I blaugrana per finanziarsi quindi, hanno ben altri meccanismi. Su tutti le banche che concedono prestiti e permettono al club di investire, indebitandosi, per aggiungere utili un domani. In secondo luogo gli sponsor: è chiaro che una squadra come il Barcellona può contare su sponsor giganti che riempiono d’oro le casse del club per essere pubblicizzati. Infine ma non meno importante, il merchandising: tra magliette vendute, visite allo stadio e chiaramente i biglietti venduti per le partite i catalani si sono imposti come una delle società più ricche del pianeta. Senza dimenticare le decine e decine di milioni incassate dalle vittorie dei trofei.

In definitiva, l’azionariato dei tifosi è una piccolissima goccia d’acqua in un vaso enorme da colmare. Per intenderci, Messi guadagna circa 40 milioni netti che in Spagna sono circa 70 lordi. Non ci si copre neanche lo stipendio della “Pulce”. Questi numeri rendono abbondantemente l’idea: l’azionariato popolare non può bastare per gestire nel calcio moderno una società che ambisce a restare nei vertici del proprio campionato.
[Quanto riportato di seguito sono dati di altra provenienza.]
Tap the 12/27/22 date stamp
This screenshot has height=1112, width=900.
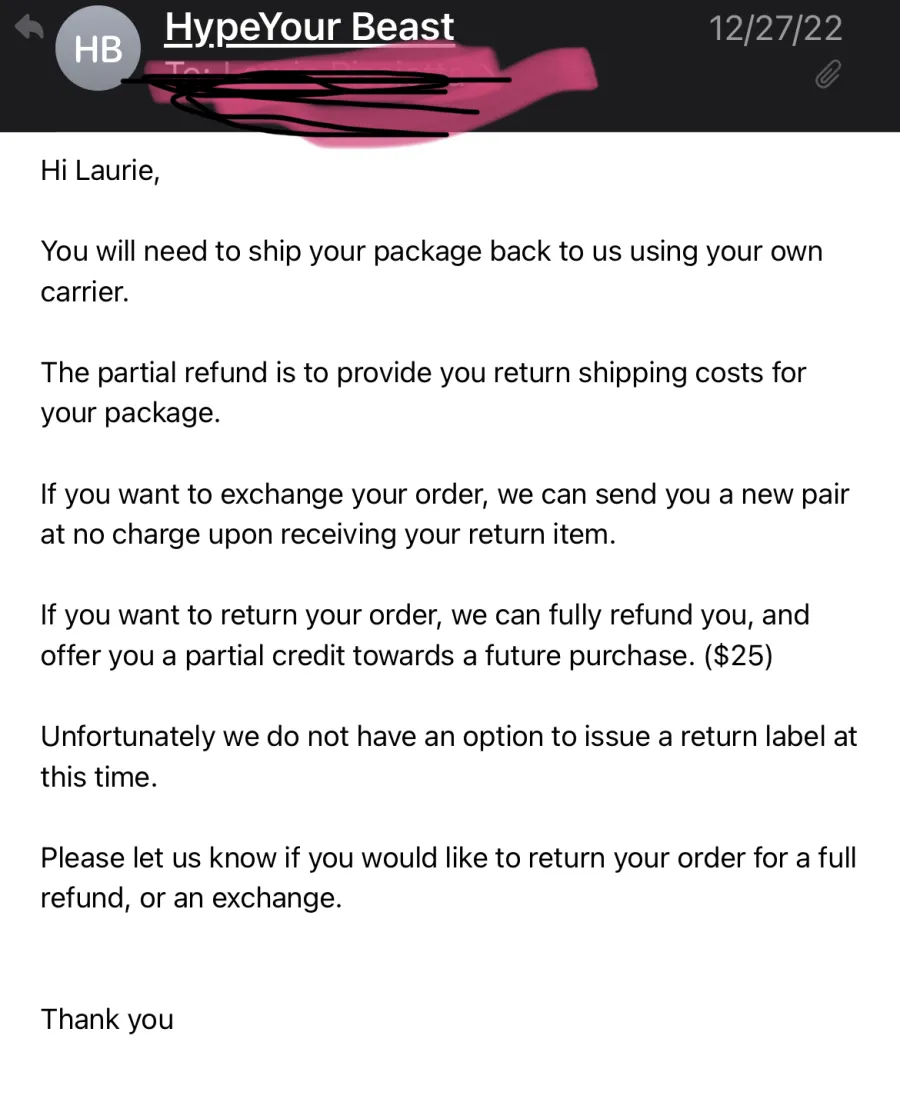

Ma allora dove sta la bellezza? Nella democrazia. L’esempio del Barcellona è quello di uno dei club più democratici al mondo. Una società dove l’azionariato popolare è più un modo di gestirsi burocraticamente che finanziariamente. Tant’è vero che sono i supporter soci a scegliere tramite delle elezioni il presidentre. I soci possono anche richiedere di visionare i documenti che attestano le compravendite dei calciatori. Insomma, si è parte attiva della costruzione dei vertici della squadra. Il presidente poi nominerà un direttore sportivo e un allenatore che cureranno la parte sportiva. Come più volte precisato dallo stesso Barcellona, anche un solo socio può chiedere di sfiduciare l’attuale amministrazione. Una vera e propria democrazia riportata allo sport.
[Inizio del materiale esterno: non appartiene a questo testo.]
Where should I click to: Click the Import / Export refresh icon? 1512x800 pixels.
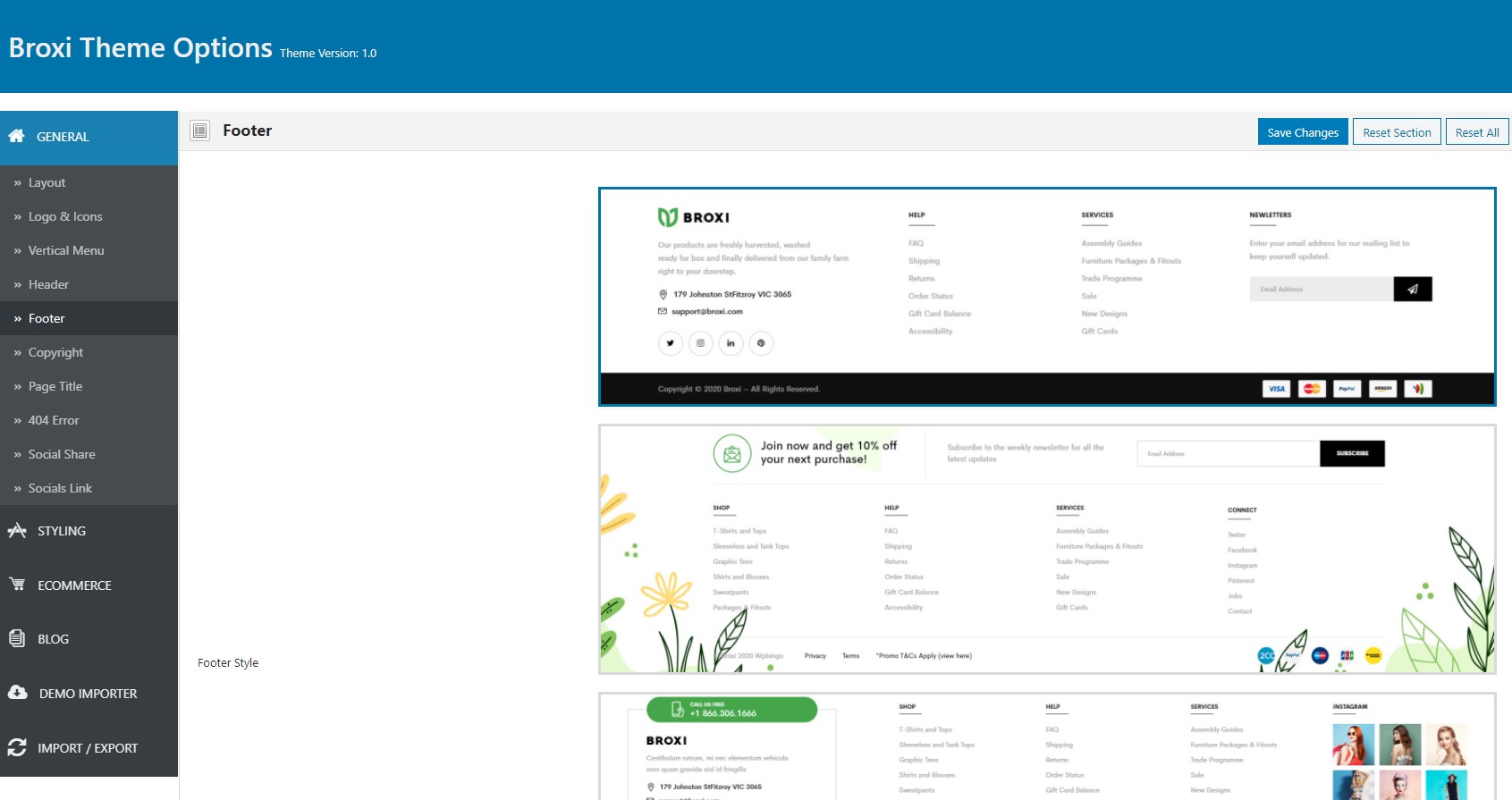click(17, 747)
Ma a Palermo sarebbe riproponibile un modello simile? Certo, ma non nelle misure che immaginano i tifosi. Precisiamo: tutto è possibile, se c’è la volontà di farlo. Ma ci si dovrebbe “accontentare” di un club di piccole dimensioni, che galleggia tra la Serie A e la B, probabilmente con una buona solidità economica ma senza troppe ambizioni. Ammettiamo per puro caso che ci sano anche 100 mila tifosi appassionati che vogliono diventare sostenitori attivi, dunque versare una cifra per arricchire le casse del club. Ognuno di questi supporter mette una cifra di 100 euro (più o meno gli stessi numeri che ha il Barca: poco più di 100 mila soci con poco oltre 100 euro di quota annuale), arriveremmo a una somma di 10 milioni. Una miseria per una società professionistica.

E qualcuno pensa davvero che ci possano essere più di 100 mila tifosi disposti a sborsare una cifra per associarsi? Sembrerebbe un’utopia ma sognare, almeno questo, è gratis. L’azionariato popolare va imitato come modello positivo per la gestione delle cariche in un club, E’ molto affascinante e per altro intelligente, l’idea che possano essere i soci a decidere chi deve guidare in prima persona la propria società e non che quest’ultimo venga imposto solo dal socio di maggioranza. Ma economicamente, ribadiamo, non può bastare.